# 1ST DEBUT OF NEW BIGBOY AND HUDSON



## Guest (Nov 15, 2008)

Ok so last sunday was the pouhkeepsie NY train show,we were asked to a display for them and this is what we came up with.
myself Pat Mccarty and Paul showed up on sat to set up the display, it took us almost 7 hours to do, i bought exrta carpet, made more exstonsions for the show witch turned out to be about a 25 by 75 ft spot.we put down a lot of track with 20ft curves on the out side for me to run on and 16.5 on the next loop and 8ft on the inner loop. i bought some prelit trees, i brought out for the 1st time some of eagle wings iron craft factorysbuildings, not painted yet but still looked great, kept hearing all day how big they were. Pat brought some builings and small trees for the layout, it end up lookin great i think. but now i had the chance to run my new bigboy w/ 53 cars in tow,also had a chance to do 5 more aristo heavyweights up, that makes 11 in tow with the newest hudson pulling them. Paul brought some aristo stuff for the 2nd track and Bill brought his e-8 and 4 usa passenger cars, we were able to get them to run on 8ft dia track. everything ran great and the show went over well we were a hit. not a lot of people have seen g scale in action, we got about 5 new people involved, we received so many questions it was unbelievable.cant begin to tell you guys what a fun day it was....here a couple of videos i made early in the morning before tons of people started showing up around 11 am.little dark but you get the ideal








Nick


----------



## Rayman4449 (Jan 2, 2008)

Thanks for continuing to share your videos Nick! That was one LONG heavyweight train there! I really like the look of the dark green heavyweights. 

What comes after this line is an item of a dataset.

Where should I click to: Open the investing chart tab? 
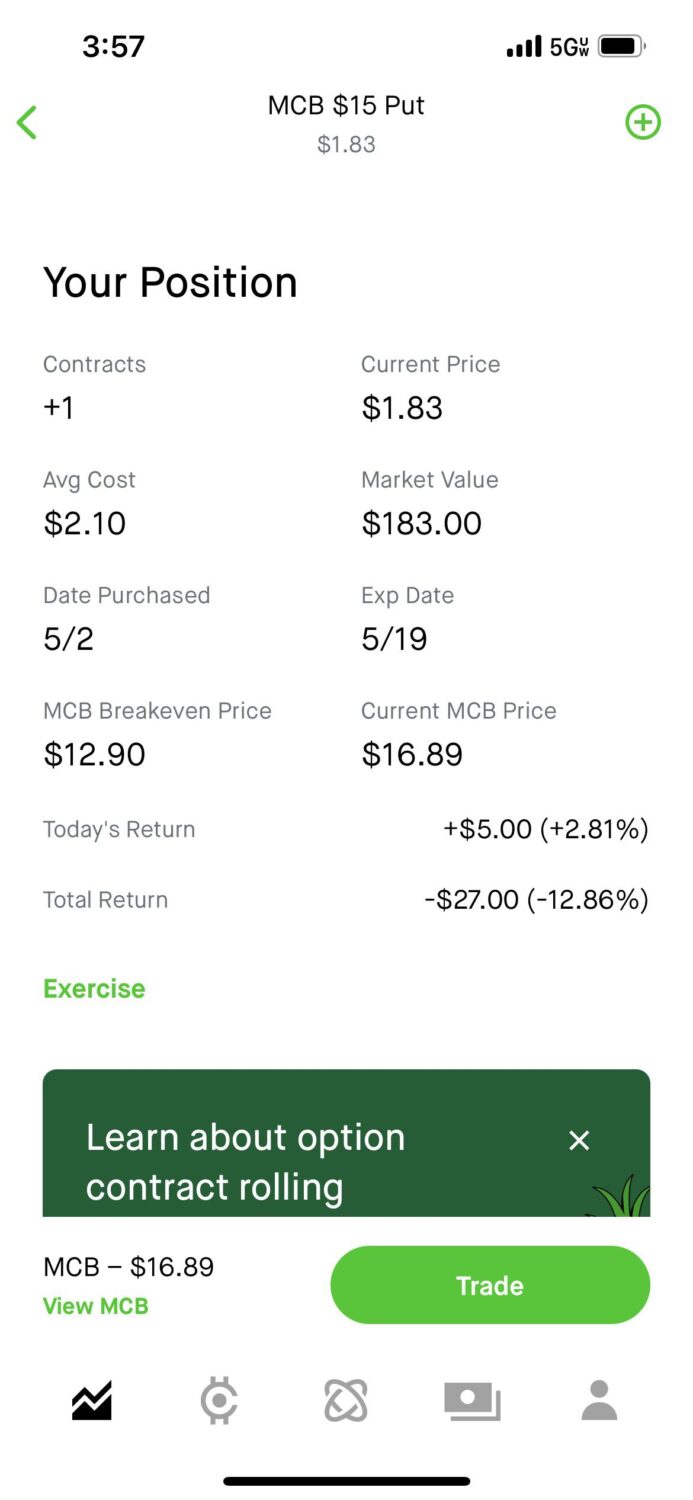[x=92, y=1401]
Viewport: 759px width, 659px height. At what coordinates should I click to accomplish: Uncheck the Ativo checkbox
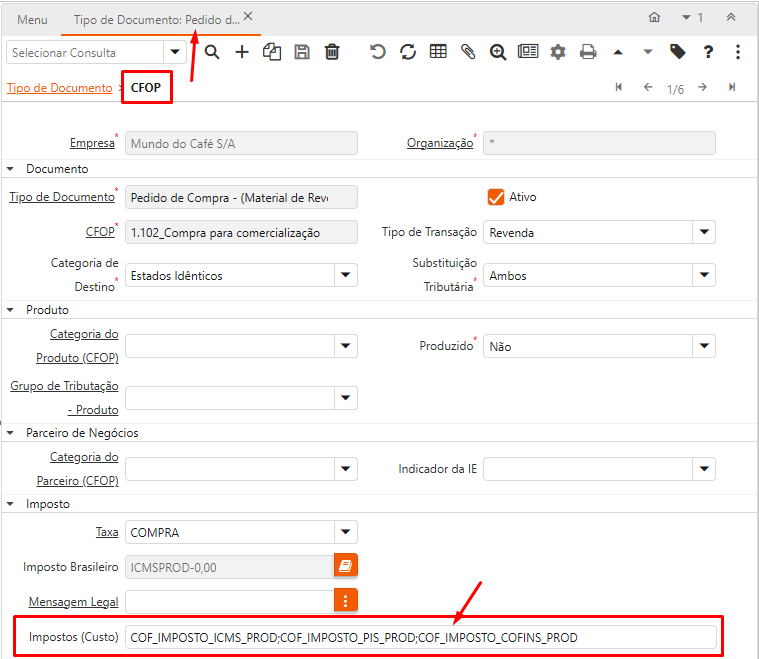pos(496,197)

You had quite a setup there I understand why it took you so long to set it all up. Wow. Keep the videos coming. I bet the folks really loved that USA Trains Big Boy.


Raymond


----------



## Guest (Nov 18, 2008)

Ray,
The bigboy and the hudson were a big hit people could not stop looking, and asking how much $ and were to get them. as to be exspected from USA they ran flawless all day brand new out of the box,the heavyweights ran well now after i converted the lighting to something that works rite and changed the wheels over to USA wheels. we backed that 53 car train into the sidings 3 times that day never once an issue, the kadees proved there worth that day, no derailments at all, just a fun day all the way around,and i even gave aristo a plug...







this kind of day is what trains are all about the fun, and no fustration.........
Nick..


----------



## aceinspp (Jan 2, 2008)

Yikes Nick you must be mellowing out to plug AC. Later RJD


----------



## Chucks_Trains (Jan 2, 2008)

Way cool Nick!!...








That's great that folks were inquiring about where to purchase USA Trains!!
How are you transporting the Big Boy around??


----------



## Rayman4449 (Jan 2, 2008)

Posted By Chucks_Trains on 11/18/2008 7:26 PM

How are you transporting the Big Boy around??

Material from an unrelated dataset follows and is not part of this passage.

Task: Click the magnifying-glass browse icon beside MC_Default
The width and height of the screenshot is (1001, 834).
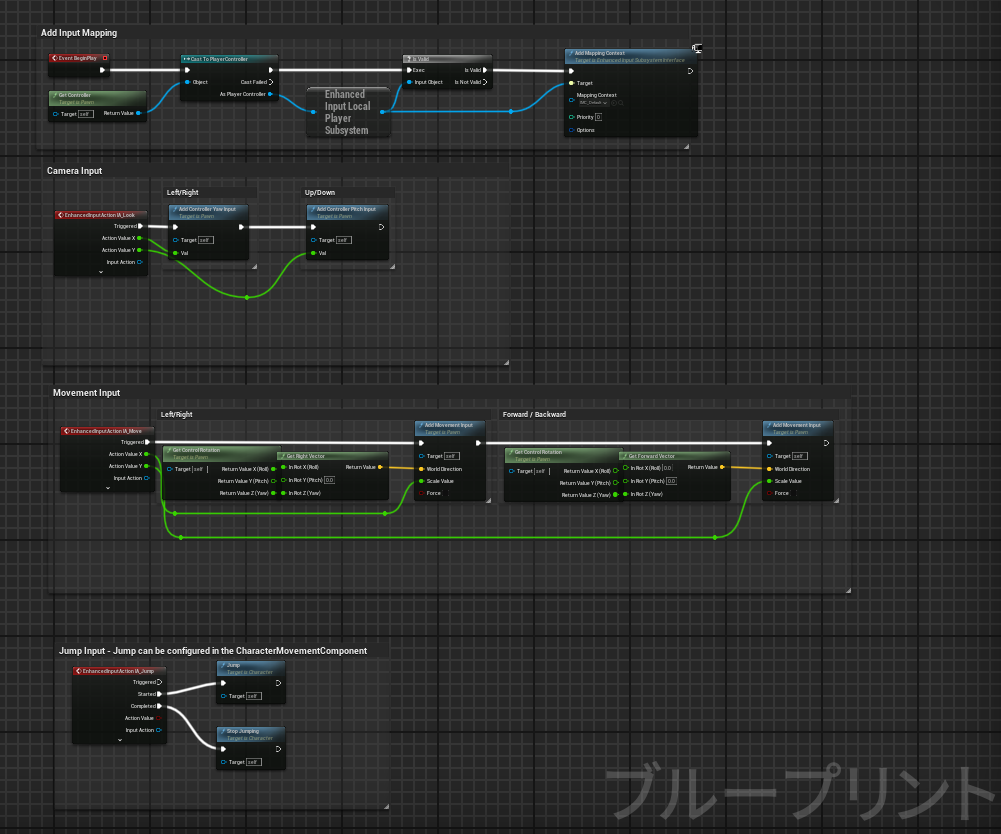Action: [621, 103]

With a semi and forklift. LOL










Raymond


----------



## Rayman4449 (Jan 2, 2008)

In fact, Nick sent me this photo and said they had a heck of a time getting up the hill to the front door of the place....











Raymond


----------



## Guest (Nov 19, 2008)

Posted By Rayman4449 on 11/18/2008 7:45 PM
In fact, Nick sent me this photo and said they had a heck of a time getting up the hill to the front door of the place....











Raymond


Ray, you should have seen the look on the guys face from the train show, when we showed up...he he he


----------



## Guest (Nov 19, 2008)

Posted By aceinspp on 11/18/2008 5:49 AM
Yikes Nick you must be mellowing out to plug AC. Later RJD


I must of been having a moment







!!!!!! just nice when everything works flawlesss he he he


----------



## Guest (Nov 19, 2008)

Posted By Chucks_Trains on 11/18/2008 7:26 PM
Way cool Nick!!...








That's great that folks were inquiring about where to purchase USA Trains!!
How are you transporting the Big Boy around??





Chuck, these babys stay in there wood boxs for transporting, its the only safe way ive found to move them,plus i have become quite good at getting them in and out of there boxs quickly...he he he








Nick


----------



## Chillicharlie (Jan 2, 2008)

Here is Nick moving the BigBoy http://www.youtube.com/watch?v=9w6ybcstoH0


----------



## Guest (Nov 19, 2008)

i fixed the link for you Charlie... i knew someone was watching us unload...HE HE HE cant be to careful, someone may try to steal my bigboy....


----------